How often have you said about a piece of writing that it “sounds right” or “doesn’t sound right”? It’s a telling description because language is all about sound — so much so that we are not aware of how we respond nonstop to nuances of sound.
Strong writers use sound tactics to add polish and reinforce meaning. I bet that if you examine a passage of writing that you admire, you would find the writer manipulating elements of sound, particularly at moments where the writer wanted stress.
One endlessly effective sound tactic is alliteration, which is simply the repetition of similar sounds. For our purposes here, this repetition can include vowels, consonants and stressed syllables. Alliteration is everywhere, occurring in all kinds of common expressions; in fact, the expressions became common because of their alliteration:
March madness other fish to fry
bang for the buck sin city
lounge lizard crazy cat
dirty deed loss of life
fast food a meeting of the minds
put into practice no love lost
fat farm fashion disaster
Alliteration tends to be most conspicuous at the beginning of words but it can also occur in the middle, end or a combination of these slots. Unlike rhyme, in which words share an identical vowel, alliteration of vowels involves similar rather than identical sounds. Fat farm is alliterative (the fconsonant and the a vowel in the initial position of both words) but brain drain is a rhyme.
Alliteration is amplified when words share not only similar sounds but also similarly stressed syllables. Alan Greesnspan, former chairman of the Federal Reserve Bank, coined the words irrational exuberance to describe a white-hot stock market. While the words have a similar initial vowel, more catchy is the similar pattern of stresses, with each word having stress on the second of four syllables (i-rash-o-nal ig-zoo-be-rance). When someone refers to courage as intestinal fortitude, both the alliterative t sounds and the similar stresses draw extra attention.
Like rhyme, alliteration can be very catchy; it’s the stuff of many everyday expressions, clichés, newspaper headlines and advertising jingles — all evidence of our inexhaustible attraction to repetition.
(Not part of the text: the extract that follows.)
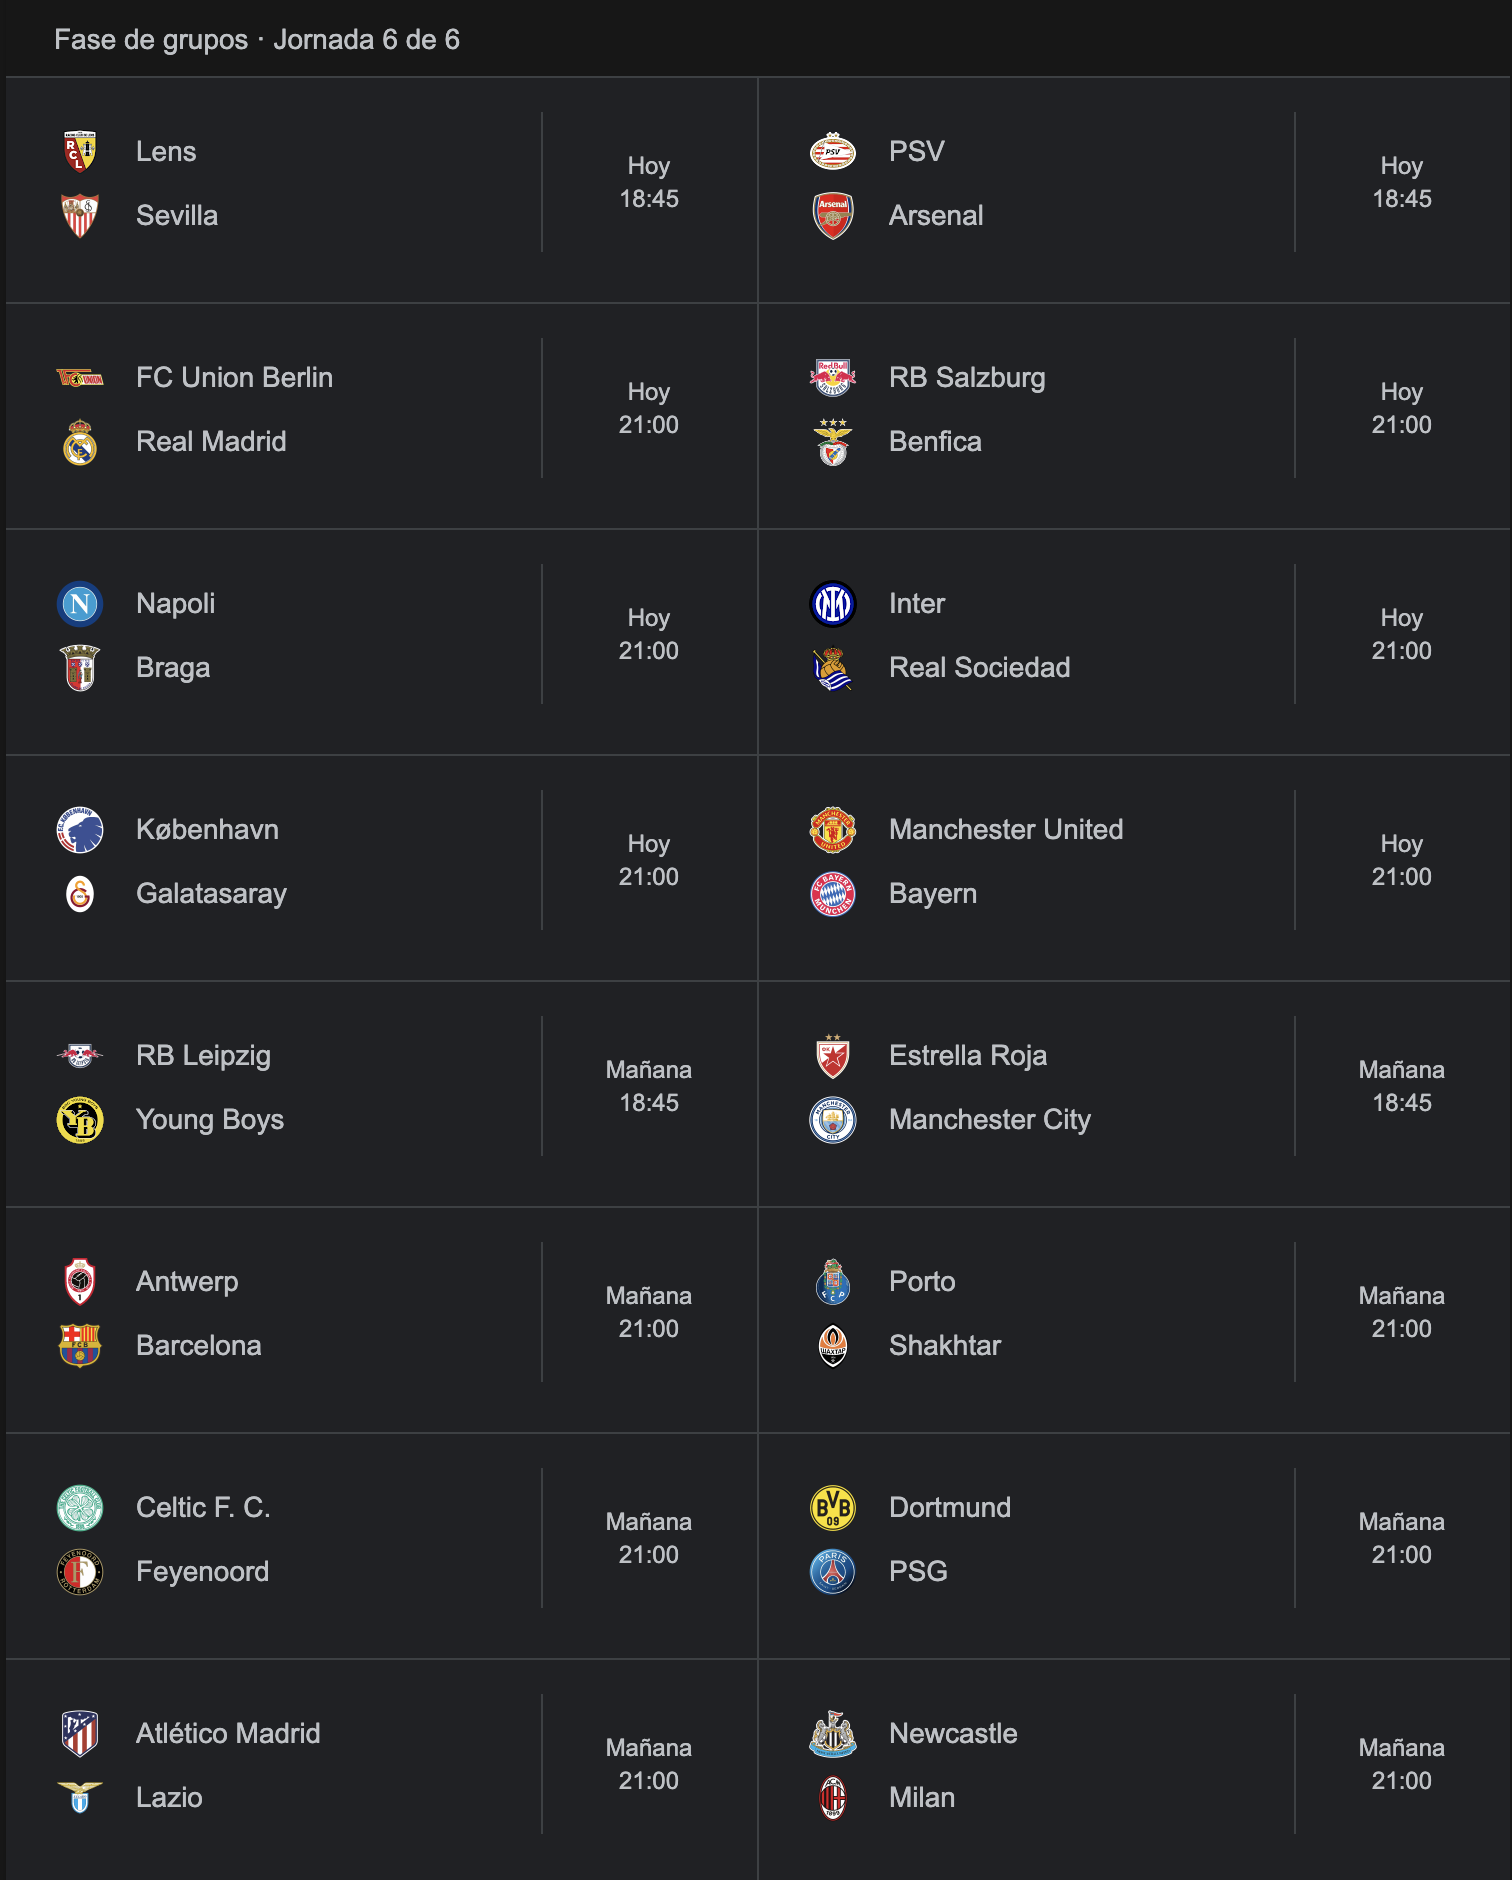
Task: Click the Young Boys badge icon
Action: pos(80,1120)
It’s the reason why the expression is the birds and the bees not the birds and the wasps, and rhyme or reason not rhyme or explanation.
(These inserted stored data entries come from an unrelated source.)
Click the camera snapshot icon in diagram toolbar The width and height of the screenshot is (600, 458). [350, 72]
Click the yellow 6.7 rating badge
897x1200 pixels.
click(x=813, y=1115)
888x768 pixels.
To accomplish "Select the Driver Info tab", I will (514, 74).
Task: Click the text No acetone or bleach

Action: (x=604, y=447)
Alliteration serves well at points of emphasis — headlines, titles, introductions and the beginnings and endings of paragraphs. A trademark of Variety, the magazine of Hollywood show biz, is huge doses of alliteration in headlines, part of a slangy style that reaches playfully pandemic proportions:
FX gets its fix of Fox pix
DVD biz hammered by high-def headaches
That kind of alliteration would be out of place in a legal brief, but it’s fine for Variety — and for Dr. Seuss and Mother Goose, who write things like Peter Piper picked a peck of pickled peppers. Still, a writer can find opportunities to put alliterative excess to work in more formal styles. You might use a string of alliterative modifiers to describe an arrogant professor or a foolish person:
The professor was preposterously pompous and pretentious.
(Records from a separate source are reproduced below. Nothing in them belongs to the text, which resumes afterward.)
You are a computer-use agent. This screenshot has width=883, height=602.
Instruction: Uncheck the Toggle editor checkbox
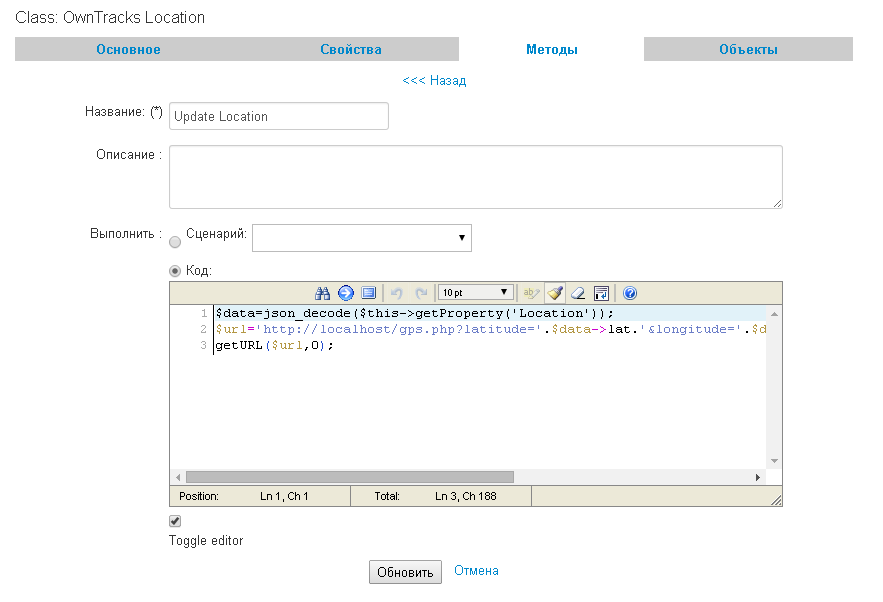[175, 521]
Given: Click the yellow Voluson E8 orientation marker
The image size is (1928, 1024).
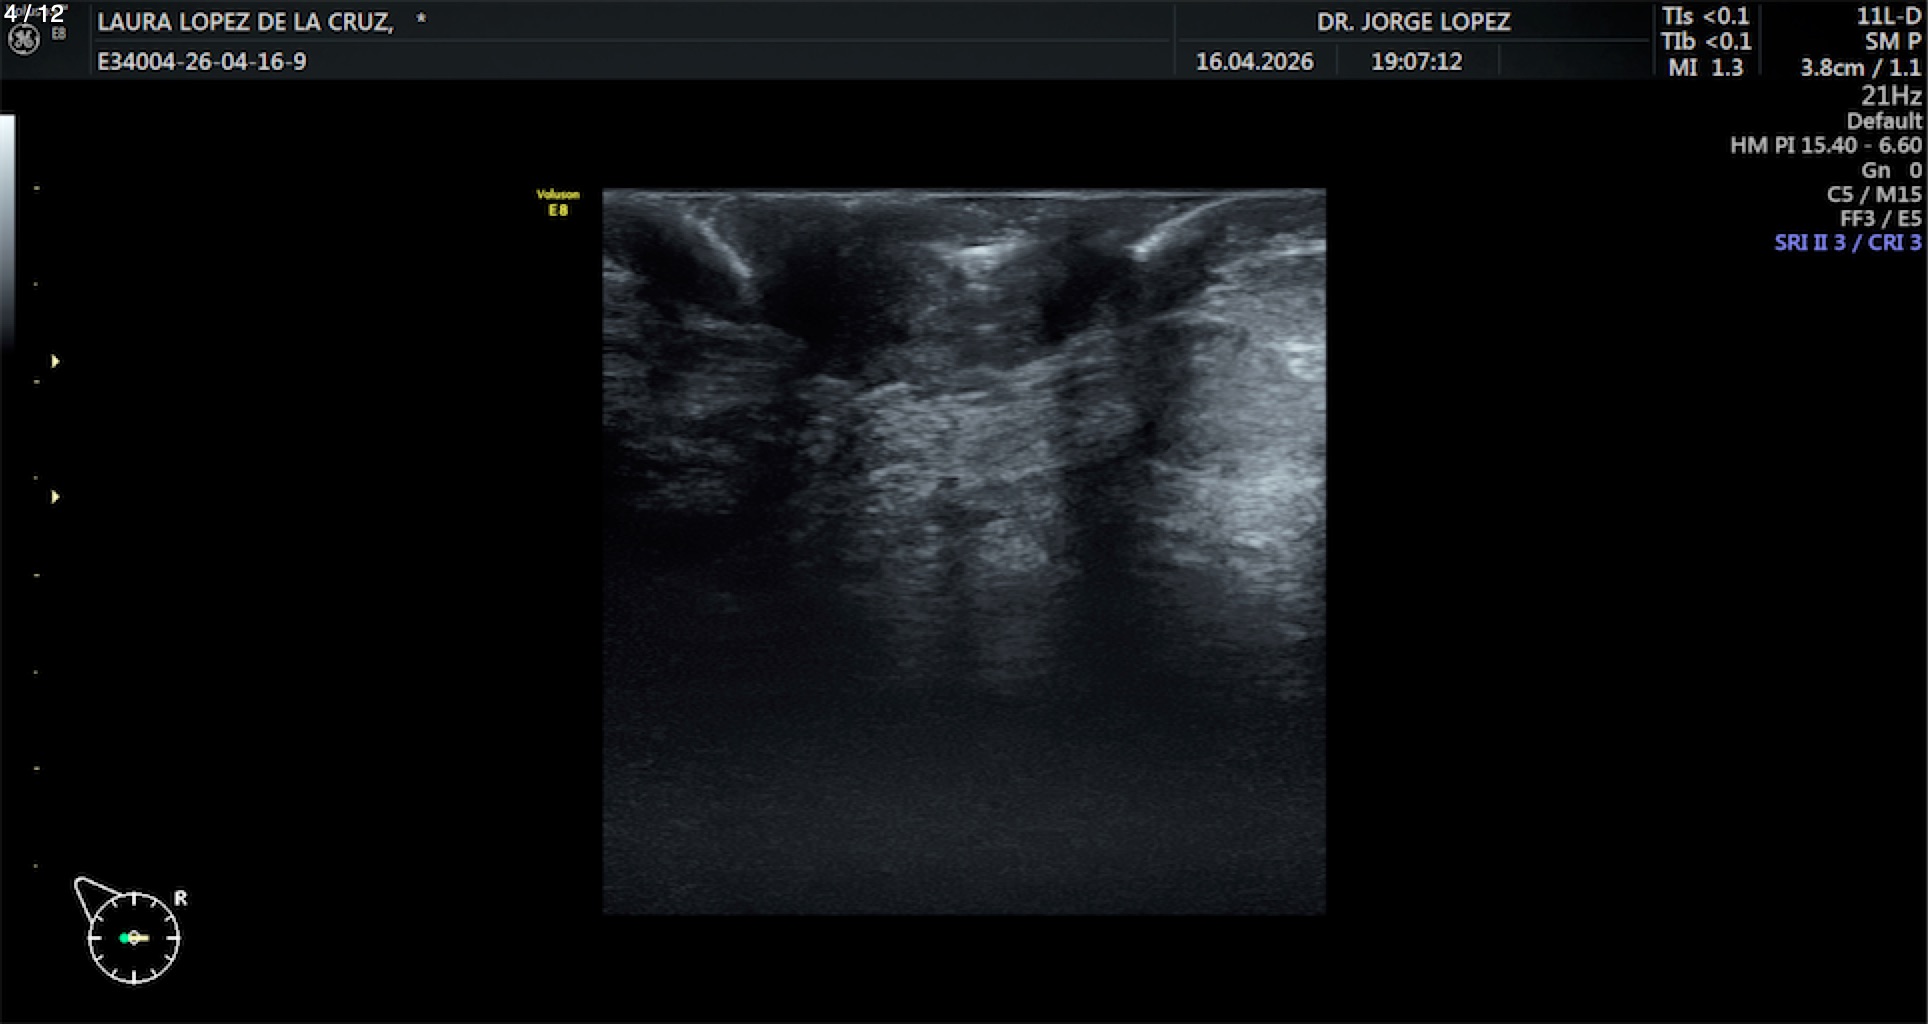Looking at the screenshot, I should pos(558,202).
She fumbled, she fretted, she frittered, and finally she failed.
Vice President Spiro Agnew was known for dismissing his critics with extreme alliteration designed to make them seem ridiculous — “nattering nabobs of negativism” and “pusillanimous pussyfooters.”
But who, you say, would talk like this in a serious situation? In a speech President Warren Harding splattered his audience with a plethora of pointless p sounds:
Progression is not proclamation nor palaver. It is not pretense nor play
on prejudice. It is not personal pronouns, nor perennial pronouncement.
It is not the perturbation of a people passion-wrought, nor a promise
proposed.
Like a bad poet who chooses words that rhyme regardless of meaning, Harding parades his alliterative pairs but tramples meaning underfoot. Jesse Jackson overexerted alliteration and rhyme in this passage:
Today's students can put dope in their veins or hope in their brains. If
they can conceive it and believe it, they can achieve it. They must know it
is not their aptitude but their attitude that will determine their altitude.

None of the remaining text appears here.